For a week straight I talked to my parents about what we should do if anything at all.  We wanted her to take responsibility for her addiction.  She could go back to rehab.  They have a policy about relapsing within the first 6 months.  But does she want help? Does she even care? What is it going to take for her to get through this? We were at our wits ends.

For a solid week she worked her manipulative magic on anyone who would give her an ear.  We still haven't learned.  Is love that blind?  There is no doubt that she has a family full of people who love her dearly and truly want her to be healthy in body, mind, and soul.  She knows it.  She uses all people in her life.  Whatever it takes to get her next fix.  I've always wondered just what that meant.  I've read stories about addicts and heard that phrase, but it wasn't until now that I truly understood.  I expect her to manipulate our parents, me, uncles, cousins, but she has always had a respect for our grandparents.  She keeps them out of this mess.  Not this time.  She called them with a story about not having the proper shoes.  She moaned and groaned about how cold she was and how wet she had gotten.  Only if she had some boots to keep her warm and dry.  What do her loving grandparents do?  Send her money, of course.  They can't bare the thought of her being wet and cold. What's even more despairing is to hear my grandmother's comment when she realized they had just sent money to feed her addiction. "I hope she enjoys her goddamn boots!"
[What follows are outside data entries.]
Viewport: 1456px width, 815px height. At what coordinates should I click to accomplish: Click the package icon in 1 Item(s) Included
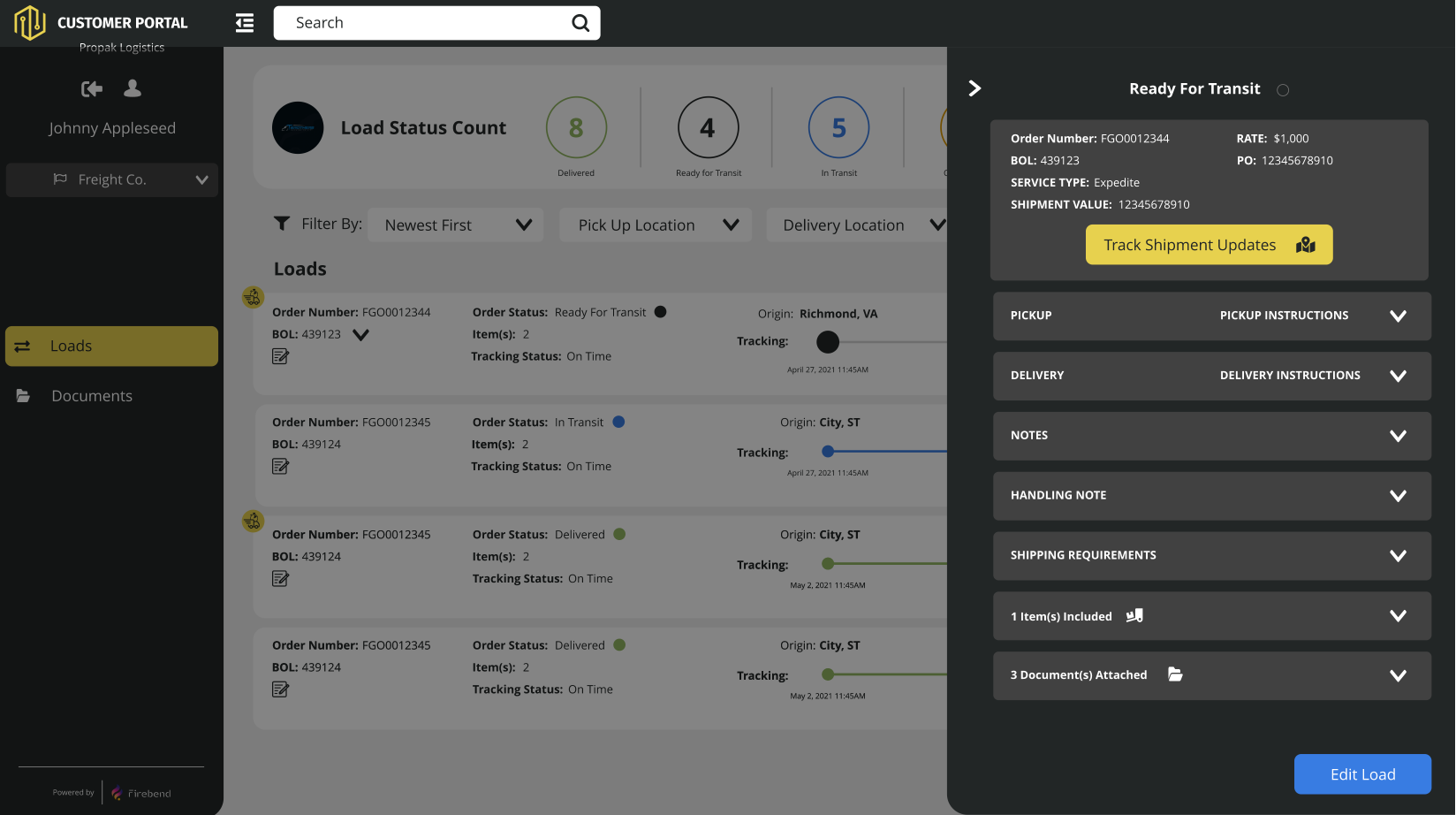pos(1134,615)
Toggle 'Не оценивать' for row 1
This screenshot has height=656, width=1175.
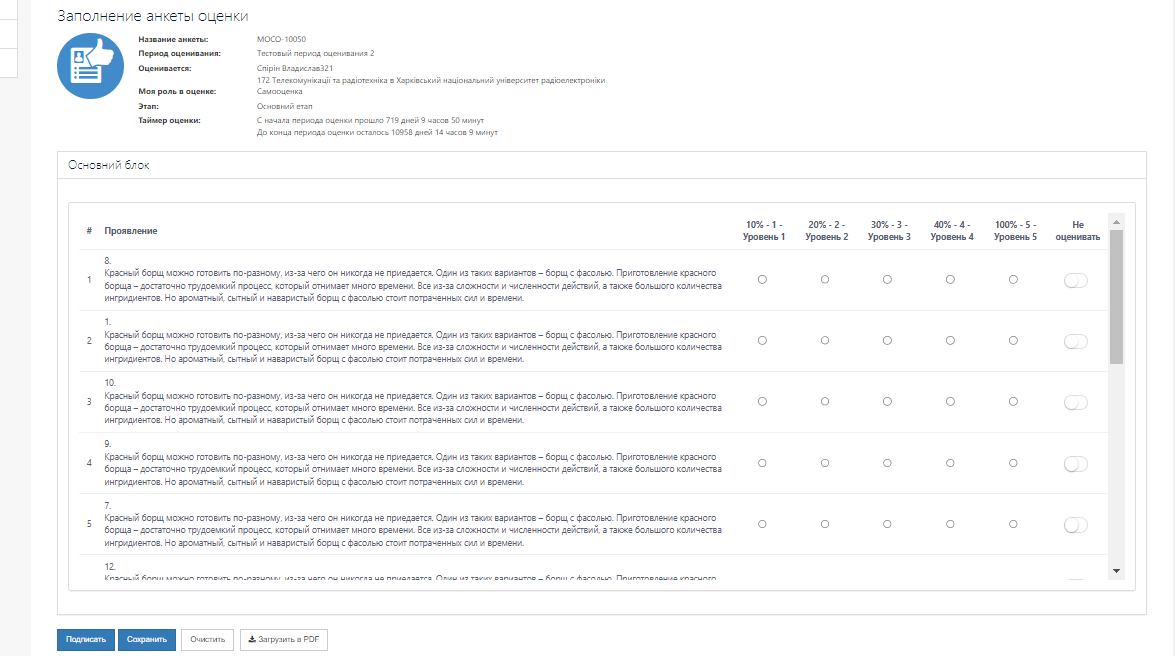pyautogui.click(x=1075, y=280)
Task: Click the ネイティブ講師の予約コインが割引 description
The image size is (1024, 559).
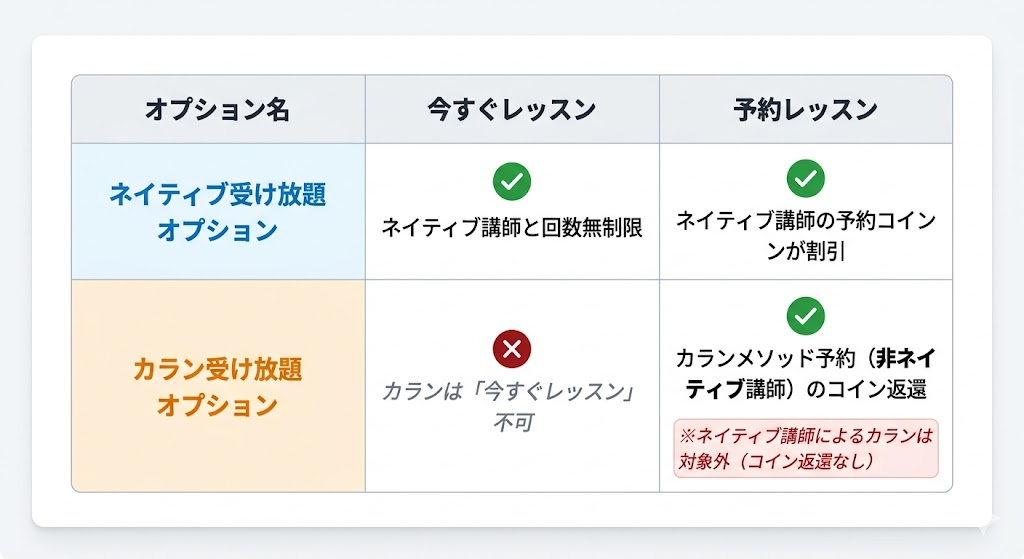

My dad finally decides to go up there to try to get her back to rehab.  The sound of his voice after seeing her broke my heart.  I have never heard my dad sound so broken. I don't have words to describe his pain.  His baby girl turned into a trashy junkie.  I can still see my sister's bright sparkling blue eyes full of spunk, spirit and life.  What has happened?

Monday, January 23, 2012

My journey with you begins...

I need an outlet, an anonymous outlet.  I am Lu Who. Yes, you guessed it, that's not my real name.  I need a place to unload, but without the fear of being "known".  So here, I am Lu.

I was told a few years ago, referring to addiction, that it was not my story to tell.  Part of that statement is true.  I'm not an addict.  However, the last 25 years of my life have been strongly impacted by addicts.  For some reason addiction runs ramped in my family.  Through the years I have come across many writings for addicts.  There are some websites telling family members what they "should" do to best support the addict in their midst.  But I have rarely come across support from other people, like me, who struggle to live their own life with an addict causing heart wrenching chaos. So this is it, a place to unload, unleash.

Dealing with an addict can be all encompassing. After all it's not directly your problem, you have no control over it whatsoever.  However this problem can have a traumatic toll on your life as well.

I would love to hear from you.  Tell me your stories and experiences.  Let this be a place to support one another, uplift, and encourage.  If you want me to post a particular story, let me know.  Knowing there are others, helps me to remember that I'm not alone.  For every addict there is a least one affected family member, friend, or acquaintance. I'm ready to begin this journey!